THE EXERCISE: Arrange the listing below, from its first line through the line containing "[x=139, y=552]", as a JSON list of strings with one string per line and blank lines omitted.

THE INPUT:

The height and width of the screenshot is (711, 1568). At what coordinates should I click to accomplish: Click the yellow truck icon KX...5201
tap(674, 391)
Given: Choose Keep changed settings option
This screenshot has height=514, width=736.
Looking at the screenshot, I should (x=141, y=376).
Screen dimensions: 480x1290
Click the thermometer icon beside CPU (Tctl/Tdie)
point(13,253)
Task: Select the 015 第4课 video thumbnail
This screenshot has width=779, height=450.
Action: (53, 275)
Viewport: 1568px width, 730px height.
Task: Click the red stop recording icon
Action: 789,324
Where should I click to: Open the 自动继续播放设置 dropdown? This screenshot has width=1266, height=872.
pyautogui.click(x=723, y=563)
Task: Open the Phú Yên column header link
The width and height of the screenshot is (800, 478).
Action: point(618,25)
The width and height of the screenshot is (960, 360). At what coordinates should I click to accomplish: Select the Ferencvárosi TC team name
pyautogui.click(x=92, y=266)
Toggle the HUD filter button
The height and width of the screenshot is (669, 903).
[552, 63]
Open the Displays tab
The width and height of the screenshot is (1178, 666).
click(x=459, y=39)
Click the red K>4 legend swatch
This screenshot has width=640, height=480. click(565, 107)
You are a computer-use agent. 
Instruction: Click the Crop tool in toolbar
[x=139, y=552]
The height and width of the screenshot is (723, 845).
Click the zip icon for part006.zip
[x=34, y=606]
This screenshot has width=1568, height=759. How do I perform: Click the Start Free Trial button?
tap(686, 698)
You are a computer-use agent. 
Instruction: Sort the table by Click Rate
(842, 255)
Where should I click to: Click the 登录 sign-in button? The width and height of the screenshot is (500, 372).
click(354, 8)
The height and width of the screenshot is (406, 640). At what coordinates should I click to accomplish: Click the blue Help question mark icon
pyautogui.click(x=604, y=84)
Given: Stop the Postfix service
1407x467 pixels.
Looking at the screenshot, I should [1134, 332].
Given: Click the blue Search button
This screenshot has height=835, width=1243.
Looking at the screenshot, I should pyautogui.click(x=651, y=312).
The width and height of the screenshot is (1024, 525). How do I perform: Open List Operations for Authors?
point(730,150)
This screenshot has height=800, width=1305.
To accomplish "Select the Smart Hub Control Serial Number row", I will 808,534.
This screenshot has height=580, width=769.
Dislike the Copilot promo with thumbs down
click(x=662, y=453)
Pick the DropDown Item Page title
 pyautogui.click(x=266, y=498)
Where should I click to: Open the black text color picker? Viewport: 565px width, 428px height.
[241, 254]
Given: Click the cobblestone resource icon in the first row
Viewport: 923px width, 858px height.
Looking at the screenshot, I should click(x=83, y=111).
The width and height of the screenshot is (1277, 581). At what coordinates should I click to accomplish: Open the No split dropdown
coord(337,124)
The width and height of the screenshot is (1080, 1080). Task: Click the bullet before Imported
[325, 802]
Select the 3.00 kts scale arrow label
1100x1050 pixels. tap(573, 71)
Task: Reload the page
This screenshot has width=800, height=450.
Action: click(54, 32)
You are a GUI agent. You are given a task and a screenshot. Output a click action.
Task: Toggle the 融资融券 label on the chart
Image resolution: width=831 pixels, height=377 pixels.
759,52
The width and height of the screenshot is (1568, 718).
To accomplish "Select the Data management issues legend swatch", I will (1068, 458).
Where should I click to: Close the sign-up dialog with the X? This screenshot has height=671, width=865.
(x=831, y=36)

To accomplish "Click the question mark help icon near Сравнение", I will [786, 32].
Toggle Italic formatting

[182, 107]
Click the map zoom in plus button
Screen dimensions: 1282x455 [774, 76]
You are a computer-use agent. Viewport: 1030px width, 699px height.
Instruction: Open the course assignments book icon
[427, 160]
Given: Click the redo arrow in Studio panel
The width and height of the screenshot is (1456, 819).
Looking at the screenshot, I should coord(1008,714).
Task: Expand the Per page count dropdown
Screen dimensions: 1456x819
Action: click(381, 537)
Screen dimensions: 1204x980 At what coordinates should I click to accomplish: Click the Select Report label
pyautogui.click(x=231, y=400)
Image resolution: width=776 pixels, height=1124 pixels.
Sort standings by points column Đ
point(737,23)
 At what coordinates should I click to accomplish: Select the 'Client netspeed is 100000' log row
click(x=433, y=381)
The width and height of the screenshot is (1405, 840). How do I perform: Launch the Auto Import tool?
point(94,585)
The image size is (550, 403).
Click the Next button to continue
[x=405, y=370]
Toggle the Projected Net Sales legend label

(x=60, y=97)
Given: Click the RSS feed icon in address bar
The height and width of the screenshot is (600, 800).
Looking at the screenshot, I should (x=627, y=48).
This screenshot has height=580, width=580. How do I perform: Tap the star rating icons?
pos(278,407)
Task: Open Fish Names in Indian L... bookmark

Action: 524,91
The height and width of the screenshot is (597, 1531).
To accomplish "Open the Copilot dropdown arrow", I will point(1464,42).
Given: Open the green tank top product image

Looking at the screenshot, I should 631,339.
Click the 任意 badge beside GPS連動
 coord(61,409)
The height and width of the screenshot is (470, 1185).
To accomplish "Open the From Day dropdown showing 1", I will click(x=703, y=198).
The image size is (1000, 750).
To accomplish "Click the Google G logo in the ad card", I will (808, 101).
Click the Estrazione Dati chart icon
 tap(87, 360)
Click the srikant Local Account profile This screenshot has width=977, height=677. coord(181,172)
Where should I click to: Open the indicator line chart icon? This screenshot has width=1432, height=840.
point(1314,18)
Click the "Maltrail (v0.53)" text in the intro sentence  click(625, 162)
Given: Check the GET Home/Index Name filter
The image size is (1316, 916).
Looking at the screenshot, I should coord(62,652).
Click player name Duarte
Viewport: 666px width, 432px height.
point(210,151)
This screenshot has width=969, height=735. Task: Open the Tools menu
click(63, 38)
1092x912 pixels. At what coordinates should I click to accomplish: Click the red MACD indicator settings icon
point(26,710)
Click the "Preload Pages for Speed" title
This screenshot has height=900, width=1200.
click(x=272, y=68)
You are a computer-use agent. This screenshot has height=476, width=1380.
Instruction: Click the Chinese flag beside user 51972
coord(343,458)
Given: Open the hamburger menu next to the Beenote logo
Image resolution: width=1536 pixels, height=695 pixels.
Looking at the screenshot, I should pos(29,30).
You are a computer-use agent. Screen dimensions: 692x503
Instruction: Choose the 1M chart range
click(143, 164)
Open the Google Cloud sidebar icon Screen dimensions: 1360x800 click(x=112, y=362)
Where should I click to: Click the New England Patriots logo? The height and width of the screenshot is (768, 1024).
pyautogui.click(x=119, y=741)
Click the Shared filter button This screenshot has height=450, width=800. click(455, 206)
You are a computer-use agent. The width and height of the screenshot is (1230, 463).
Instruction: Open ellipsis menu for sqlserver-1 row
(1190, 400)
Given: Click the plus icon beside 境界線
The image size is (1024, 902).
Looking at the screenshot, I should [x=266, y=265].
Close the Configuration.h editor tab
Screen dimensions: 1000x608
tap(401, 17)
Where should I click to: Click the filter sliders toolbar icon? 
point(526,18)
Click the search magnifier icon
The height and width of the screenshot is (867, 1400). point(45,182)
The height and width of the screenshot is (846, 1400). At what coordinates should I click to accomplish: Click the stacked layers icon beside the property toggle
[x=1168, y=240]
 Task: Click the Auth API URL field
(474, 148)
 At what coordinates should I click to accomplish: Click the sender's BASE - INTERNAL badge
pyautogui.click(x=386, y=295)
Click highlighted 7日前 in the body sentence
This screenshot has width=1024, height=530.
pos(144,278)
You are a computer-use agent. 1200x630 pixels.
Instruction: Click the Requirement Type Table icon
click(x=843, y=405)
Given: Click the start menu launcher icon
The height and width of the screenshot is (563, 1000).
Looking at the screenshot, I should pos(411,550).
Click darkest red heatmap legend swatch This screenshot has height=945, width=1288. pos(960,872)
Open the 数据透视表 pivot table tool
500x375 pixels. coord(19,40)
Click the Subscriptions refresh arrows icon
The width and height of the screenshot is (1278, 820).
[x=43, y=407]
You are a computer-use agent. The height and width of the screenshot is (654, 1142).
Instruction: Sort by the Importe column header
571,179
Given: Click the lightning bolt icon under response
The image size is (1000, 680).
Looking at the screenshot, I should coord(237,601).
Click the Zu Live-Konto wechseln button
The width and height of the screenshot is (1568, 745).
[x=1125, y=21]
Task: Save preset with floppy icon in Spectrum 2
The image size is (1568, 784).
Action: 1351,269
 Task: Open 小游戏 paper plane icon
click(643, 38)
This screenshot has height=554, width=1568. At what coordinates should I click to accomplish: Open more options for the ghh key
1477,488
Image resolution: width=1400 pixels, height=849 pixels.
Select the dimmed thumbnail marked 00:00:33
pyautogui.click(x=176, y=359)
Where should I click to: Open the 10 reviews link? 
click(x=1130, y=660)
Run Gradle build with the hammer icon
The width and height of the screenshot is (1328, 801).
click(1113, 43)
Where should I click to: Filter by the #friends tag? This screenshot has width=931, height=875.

TASK SOLUTION:
[
  "The height and width of the screenshot is (711, 1568). At what coordinates should I click to accomplish: Click the yellow truck icon KX...5201",
  "tap(674, 391)",
  "Given: Choose Keep changed settings option",
  "This screenshot has height=514, width=736.",
  "Looking at the screenshot, I should (x=141, y=376).",
  "Screen dimensions: 480x1290",
  "Click the thermometer icon beside CPU (Tctl/Tdie)",
  "point(13,253)",
  "Task: Select the 015 第4课 video thumbnail",
  "This screenshot has width=779, height=450.",
  "Action: (53, 275)",
  "Viewport: 1568px width, 730px height.",
  "Task: Click the red stop recording icon",
  "Action: 789,324",
  "Where should I click to: Open the 自动继续播放设置 dropdown? This screenshot has width=1266, height=872.",
  "pyautogui.click(x=723, y=563)",
  "Task: Open the Phú Yên column header link",
  "The width and height of the screenshot is (800, 478).",
  "Action: point(618,25)",
  "The width and height of the screenshot is (960, 360). At what coordinates should I click to accomplish: Select the Ferencvárosi TC team name",
  "pyautogui.click(x=92, y=266)",
  "Toggle the HUD filter button",
  "The height and width of the screenshot is (669, 903).",
  "[552, 63]",
  "Open the Displays tab",
  "The width and height of the screenshot is (1178, 666).",
  "click(x=459, y=39)",
  "Click the red K>4 legend swatch",
  "This screenshot has width=640, height=480. click(565, 107)",
  "You are a computer-use agent. ",
  "Instruction: Click the Crop tool in toolbar",
  "[x=139, y=552]"
]